Cao Jiangnan, Liu Xiaoqiu, Yao Huizhen, Yang Haibin, Wang Xiaolong, Sun Wenling
Department of Prosthodontics, School of Stomatology, Jilin University, Changchun 130021, China.
Department of Prosthodontics, School of Stomatology, Jilin University, Changchun 130021, China. Email:
Zhonghua Kou Qiang Yi Xue Za Zhi. 2014 Apr;49(4):229-33.
To investigate celluar toxicity and antibacterial property of nano-silver coating modified denture base and to provide a theortical basis for clinical application.

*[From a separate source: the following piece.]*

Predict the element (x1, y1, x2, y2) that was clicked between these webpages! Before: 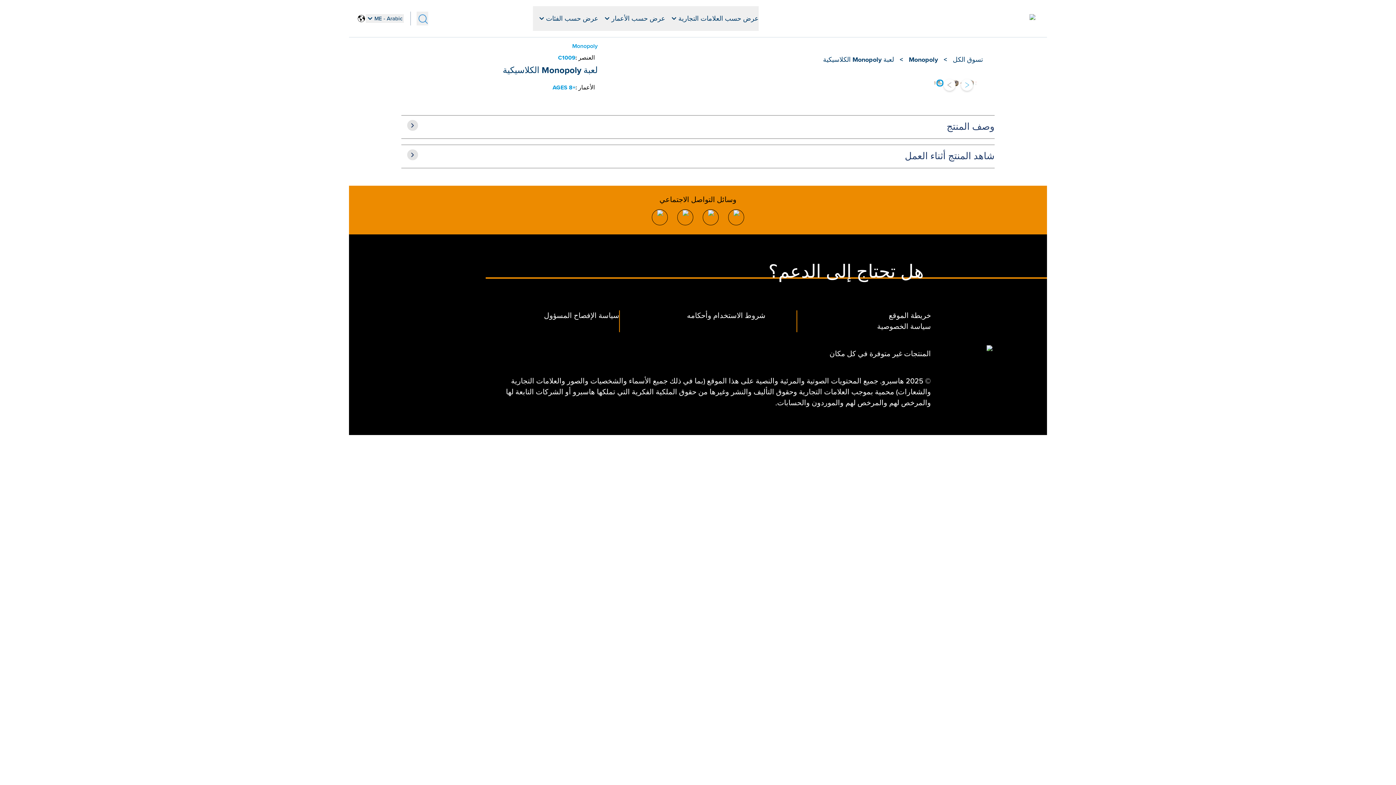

The samples were divided into coating group and denture base group. Samples in coating groups were treated with silver ion sputtering and were further divided into the 10, 20, 40, 60, 80, 100 s subgroups according to their sputtering time. Surface microstructure of samples in coating groups and denture base group were observed by scanning electron microscopy (SEM), and composition of material surface were determined with energy dispersive spectrum (EDS) analysis. Methyl thiazolyl terazolium (MTT) method was used to analysis L929 cells proliferation rate and cell toxicity grade while the coating groups (n = 6) and group test specimens (n = 6), negative control (polyethylene, PE) (n = 6) and positive control group (PVC-org.Sn) (n = 6) were co-cultured with L929 cells. The antibacterial properties of coating groups were investigated by using the bacterial membrane adhering method with Streptococcus mutans and Candida albicans.

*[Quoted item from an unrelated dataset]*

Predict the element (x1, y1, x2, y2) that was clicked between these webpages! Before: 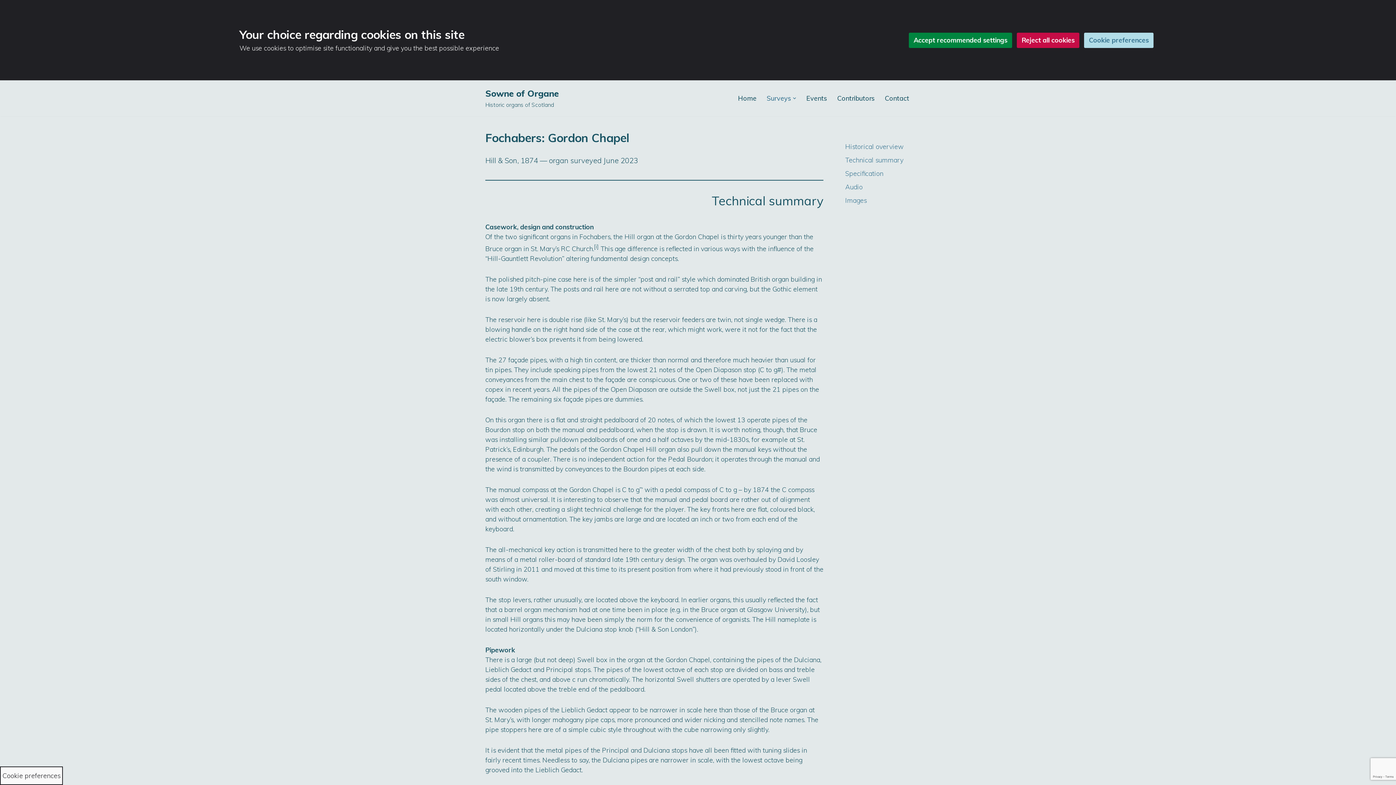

SEM observation showed that the surface of control group specimens were smooth, whereas dense and uniform distributed nano silver particles were visible on the surface of coating group specimens. The silver particles were round, and the diameter size was 10 nm. MTT assay showed that after being co-cultured with specimens in control group, L929 cell had higher proliferation rate than 100% at 24, 48, 72 h, and cytotoxicity were graded 0. The membrane adhering method results showed that all of bacterial colonies were found in control group, but without anything at the coating groups.
Deposition of nano silver on the denture base surface by ion sputtering method is a viable method. There's no cytotoxicity of series Ag-coating material. Nano-silver modified denture base material benefits L929 cell surface proliferation and has antibacterial action.
研究纳米银涂层改性义齿基托的细胞毒性及抗菌性能,为其临床应用提供理论依据。
将样本分为涂层组和义齿基托组。涂层组样本采用银离子溅射处理,并根据溅射时间进一步分为10、20、40、60、80、100 s亚组。通过扫描电子显微镜(SEM)观察涂层组和义齿基托组样本的表面微观结构,并用能谱(EDS)分析确定材料表面成分。采用甲基噻唑基四唑(MTT)法分析涂层组(n = 6)、测试标本组(n = 6)、阴性对照组(聚乙烯,PE)(n = 6)和阳性对照组(PVC-有机锡)(n = 6)与L929细胞共培养时L929细胞的增殖率及细胞毒性等级。采用变形链球菌和白色念珠菌的细菌膜黏附法研究涂层组的抗菌性能。
SEM观察显示,对照组样本表面光滑,而涂层组样本表面可见致密且均匀分布的纳米银颗粒。银颗粒呈圆形,直径大小为10 nm。MTT分析显示,与对照组样本共培养后,L929细胞在24、48、72 h时增殖率高于100%,细胞毒性分级为0。膜黏附法结果显示,对照组均有细菌菌落生长,而涂层组未发现任何细菌菌落。
通过离子溅射法在义齿基托表面沉积纳米银是一种可行的方法。系列银涂层材料无细胞毒性。纳米银改性义齿基托材料有利于L929细胞表面增殖且具有抗菌作用。